Citi’s Business Is Underrated and Has a Moat
Veteran bank analyst Mike Mayo, who has Citi as his top bank stock in 2024, shared some encouraging words on the strength of Citi’s core businesses. In an interview on CNBC, he addressed concerns about Citi’s Wealth Management business, saying the following:
“I concede Wealth, that’s 10% of the company. I don’t know where that’s going to go. They say that’s going to improve. They have Andy Sieg, great. But, 80% of the company is very well positioned at Citigroup. You have the global payments or services business ~ best-in-class, 25% of the company. Markets and banking, as you know, top five global investment bank. And, a top three credit card player. That’s 80% of the company.”
Mike Mayo, Wells Fargo
Notice that Mike said Citi’s global payments/services business is “best-in-class.” But why? Well, Citi operates across almost 160 countries and moves $4 trillion every single day. Citi has an extensive on-the-ground footprint, which involves connections with local regulators and central banks across the globe. This, along with Citi’s interconnectedness and technological prowess, gives it a competitive advantage (A.K.A. a moat). It took enormous amounts of capital and decades to build this position.
Calculating Citi’s Normalized Earnings
I believe Citi is substantially under-earning. Recently, Citi’s earnings have been hammered by temporary expenses and impairments. During Citi’s Q4 2023 earnings call, CFO Mark Mason said, “And on a full year basis, we delivered $9.2 billion of net income and an RoTCE of 4.9%, adjusting for the notable items, net income was approximately $13.1 billion with an RoTCE of 7.3%.”
Citi plans to increase its “RoTCE” or return on tangible common equity to 11-12% by 2026. On Citi’s current tangible common equity of $165 billion, this would equate to $18.2-19.8 billion, and that’s assuming Citi’s book value doesn’t grow (it likely will).
Moreover, if we apply Citi’s 10-year average return on assets, 0.62%, to its total assets of $2,432 billion, we can see that Citi’s normalized earnings are around $15 billion. On the company’s current market cap, this estimate results in a normalized PE of 8x.
So, you can see why I think Citi is still cheap. The company also trades at a significant discount to its tangible book value, while its peers’ shares tend to trade at a premium.
Is C Stock a Buy, According to Analysts?
Currently, 12 out of 20 analysts covering C give it a Buy rating, resulting in a Moderate Buy consensus rating. The average Citigroup stock price target is $67.60, implying upside potential of 7.7%. Analyst price targets range from a low of $60.00 per share to a high of $87.00 per share.
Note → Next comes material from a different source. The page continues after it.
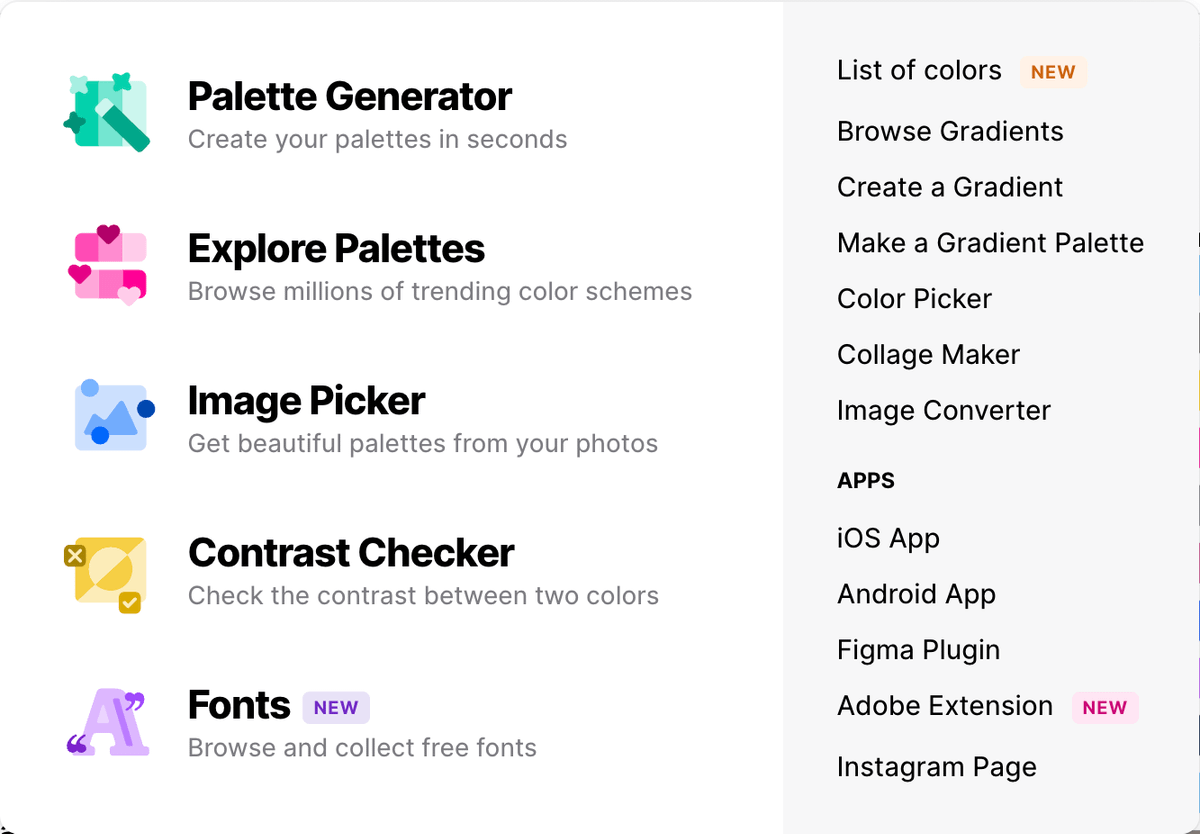Click the iOS App link
Image resolution: width=1200 pixels, height=834 pixels.
(888, 538)
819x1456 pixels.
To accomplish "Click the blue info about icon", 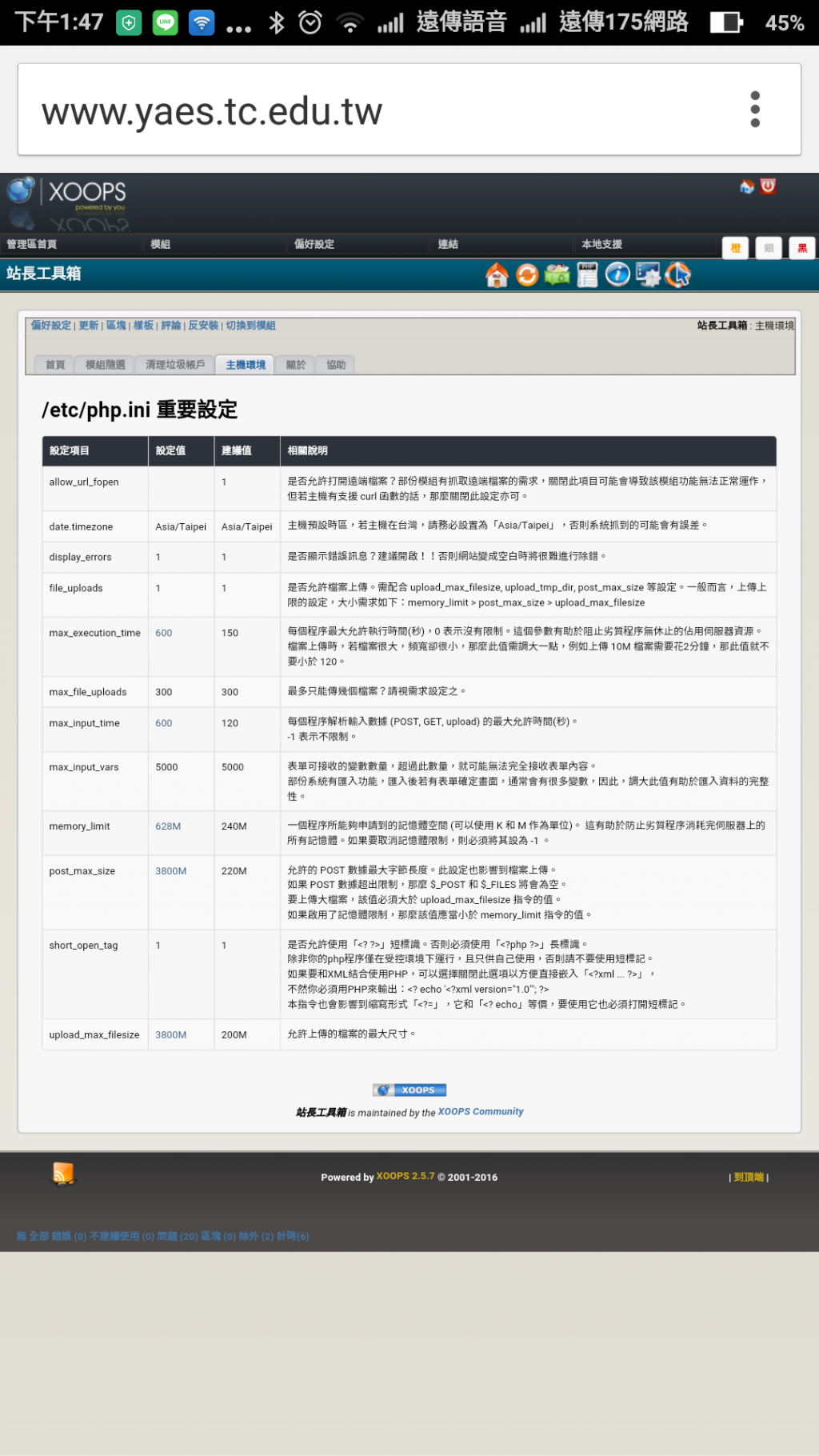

The Bottom Line on C Stock
Citi is transforming, divesting its international retail banks, investing in its technology and controls, and simplifying its operations. This is making the bank more like JPMorgan Chase, which trades at a huge premium to Citi. Both companies have a fortress balance sheet, robust credit card business, top-notch global investment bank, and leading payments business. Now, Citi may soon have lower capital requirements as well, potentially improving its ROE and allowing it to shower shareholders with buybacks.